_TASK TO COMPLETE_. Copy the following lines word for word, omitting the pictures.

# Start of DATA FOR THIS TASK

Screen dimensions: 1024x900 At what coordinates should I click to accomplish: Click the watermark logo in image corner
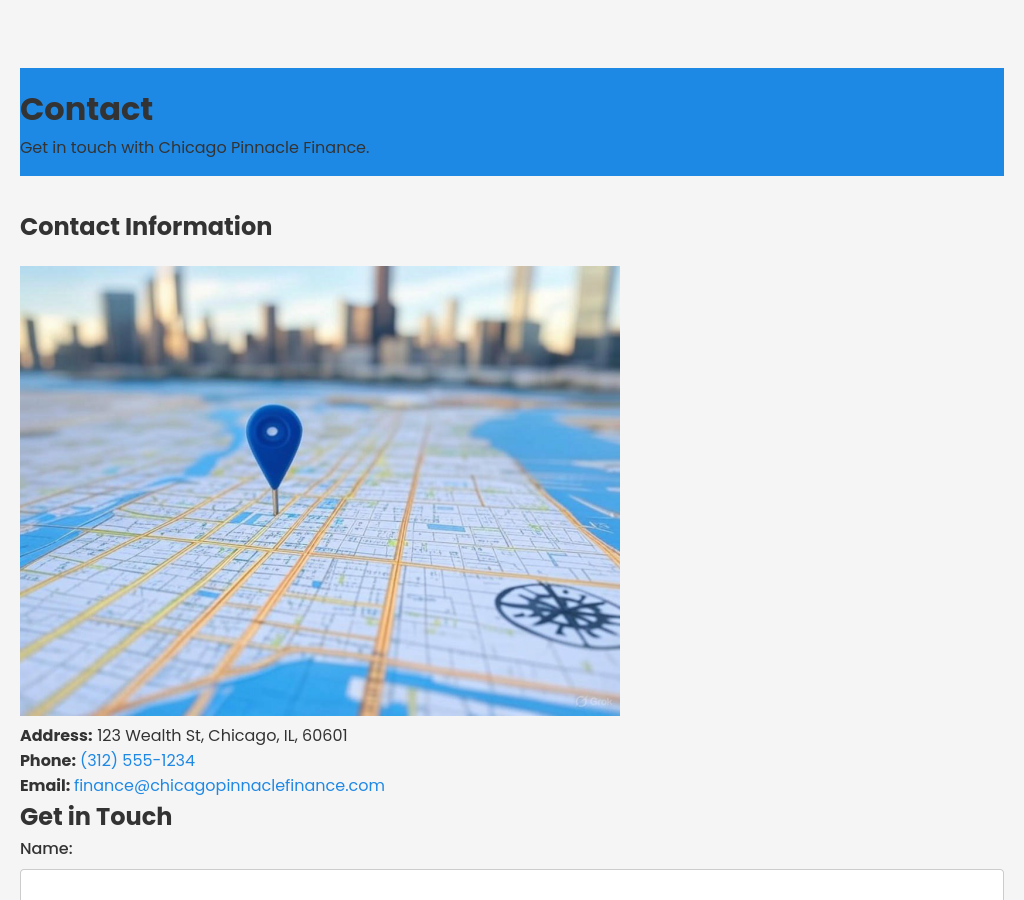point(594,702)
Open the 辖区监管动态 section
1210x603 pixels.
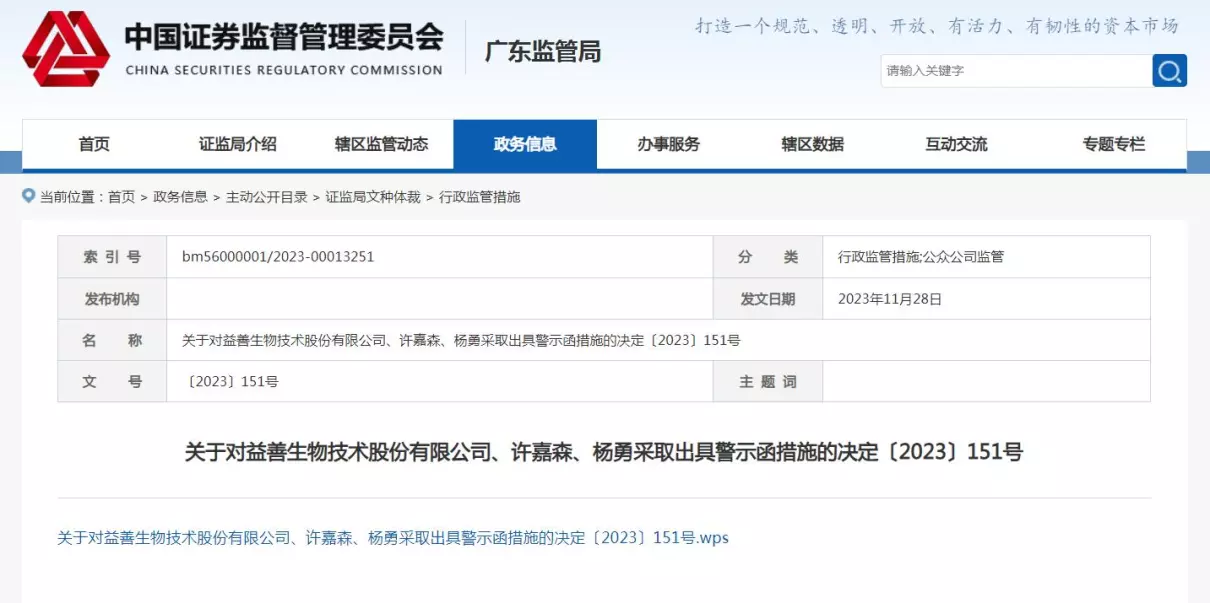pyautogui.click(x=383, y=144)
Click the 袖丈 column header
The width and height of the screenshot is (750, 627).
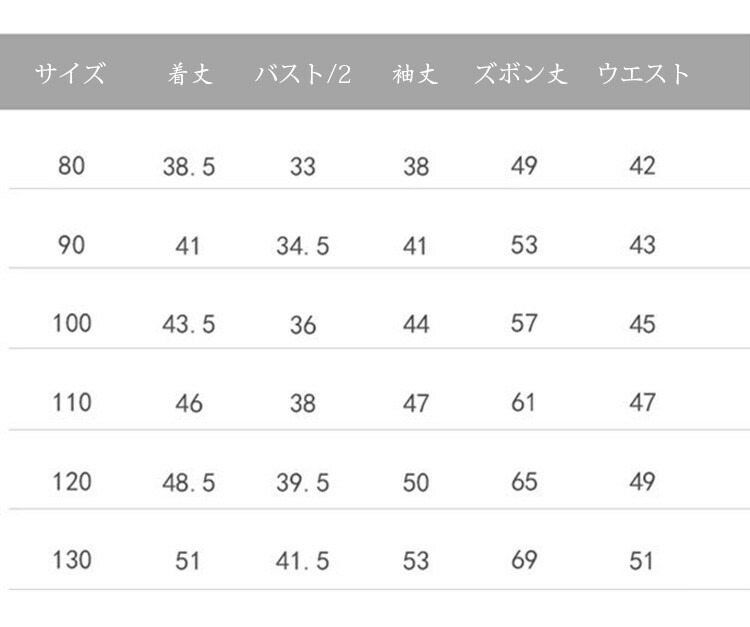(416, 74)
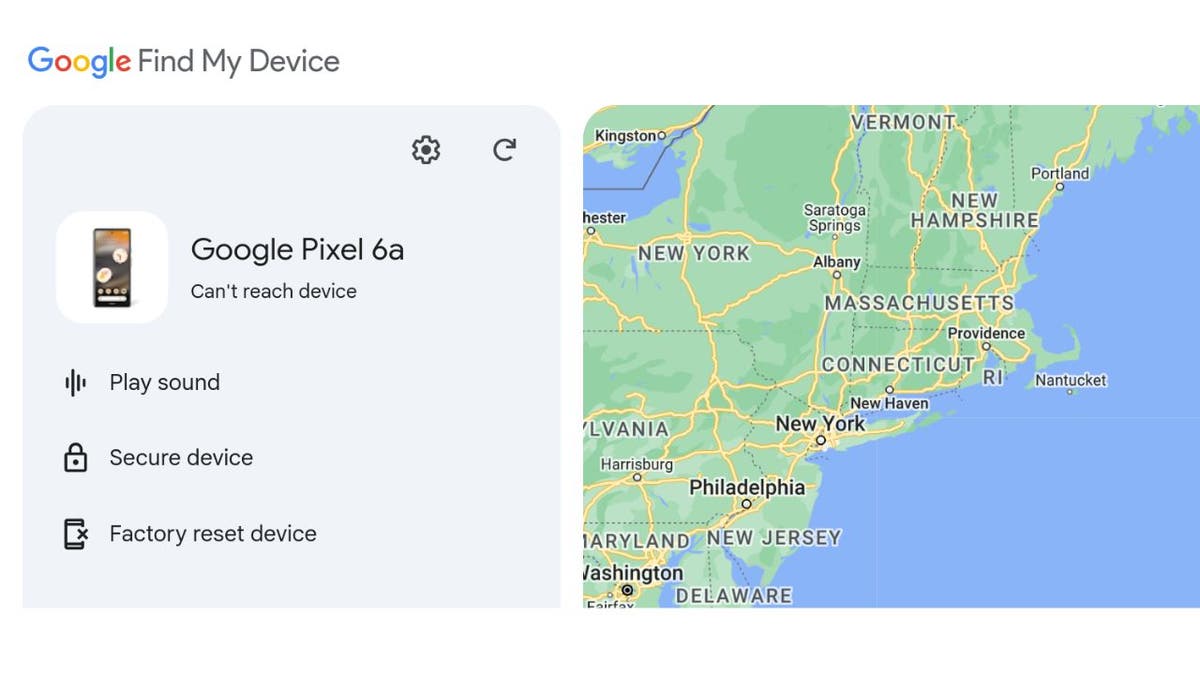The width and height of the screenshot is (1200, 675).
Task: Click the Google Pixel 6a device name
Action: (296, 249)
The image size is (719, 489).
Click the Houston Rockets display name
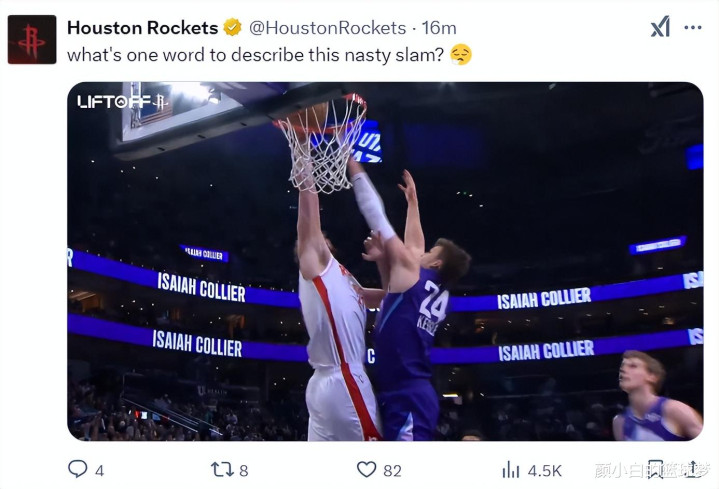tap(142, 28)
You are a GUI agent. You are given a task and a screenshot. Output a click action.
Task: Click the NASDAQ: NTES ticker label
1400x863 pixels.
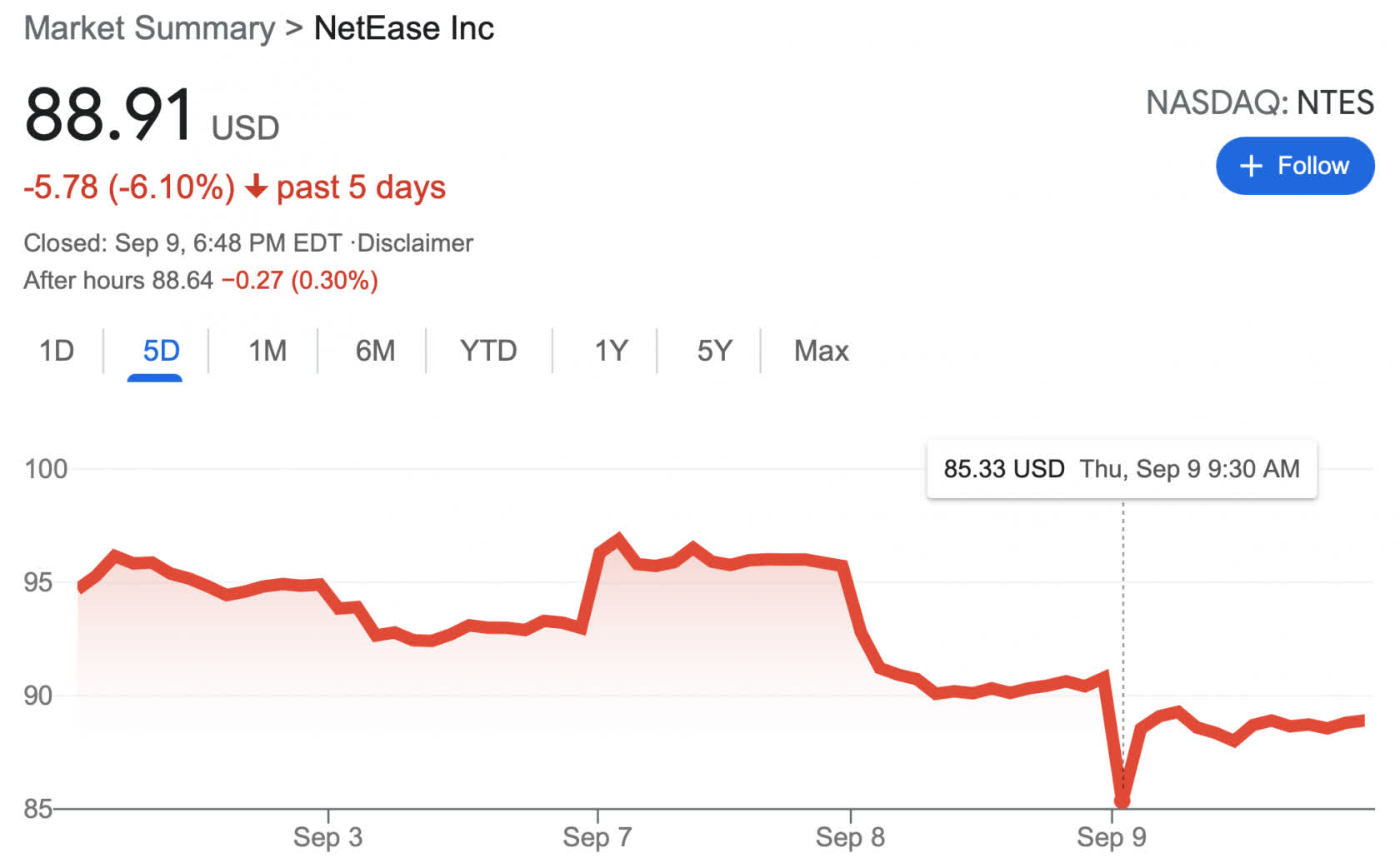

# End of DATA FOR THIS TASK

_THE COMPLETED TASK_.
Screen dimensions: 1024x900 At what coordinates should I click to accomplish: Click the watermark logo in image corner
point(594,702)
Open the 辖区监管动态 section
1210x603 pixels.
pyautogui.click(x=383, y=144)
Click the 袖丈 column header
The width and height of the screenshot is (750, 627).
(416, 74)
The width and height of the screenshot is (1200, 675).
Task: Click the Google Pixel 6a device name
Action: (296, 249)
The image size is (719, 489).
Click the Houston Rockets display name
tap(142, 28)
You are a GUI agent. You are given a task and a screenshot. Output a click action.
Task: Click the NASDAQ: NTES ticker label
1400x863 pixels.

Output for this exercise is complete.